This particular market visit was a part of a relaxed, convivial cooking class where my friends and I learned how to make traditional drinks and dishes such as lomo saltado, crema de maiz, and pisco sours.

After cooking, eating, and communing, the ladies—as my Southern mother refers to the group—strolled to the Convento de Santo Domingo Del Cusco–Qorikancha where views like this awaited us: DSC04337 This first Dominican convent in Peru was originally an Incan temple. The art adorning the walls as well as the building’s mix of Incan and Spanish architecture helped me to better understand why some argue the search for beauty is what gives life meaning. 20150329_165208In the streets surrounding Qorikancha there are families dressed in traditional clothing who allow you to take pictures of them or with them in exchange for money. When I plopped down for my shamelessly touristy picture, the little girl immediately reached out to touch my hair. I couldn’t help but laugh. No matter the continent, fascination with Black people’s hair never seems to end.

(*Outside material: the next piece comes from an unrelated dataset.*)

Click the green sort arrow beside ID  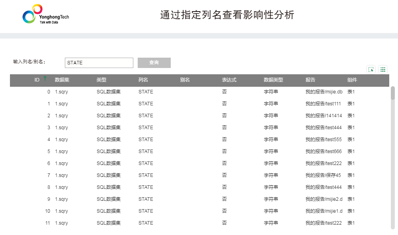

Our night ended at the organic, laid-back restaurant Greens Organic. As I savored each rich bite of the curry dish, it dawned on me that I would be delving into Peru’s extensive food scene. Suffice it to say that the restaurants could be a post in and of themselves.

This was only my first day in Peru and what a beautiful day it had been. Thankfully, the dreaded altitude sickness only slightly affected me (I believe regularly working out beforehand, drinking liters of water before and during the trip, and limiting my caffeine and alcohol intake helped. A headache pill, food, and some sleep was all my body needed to adjust).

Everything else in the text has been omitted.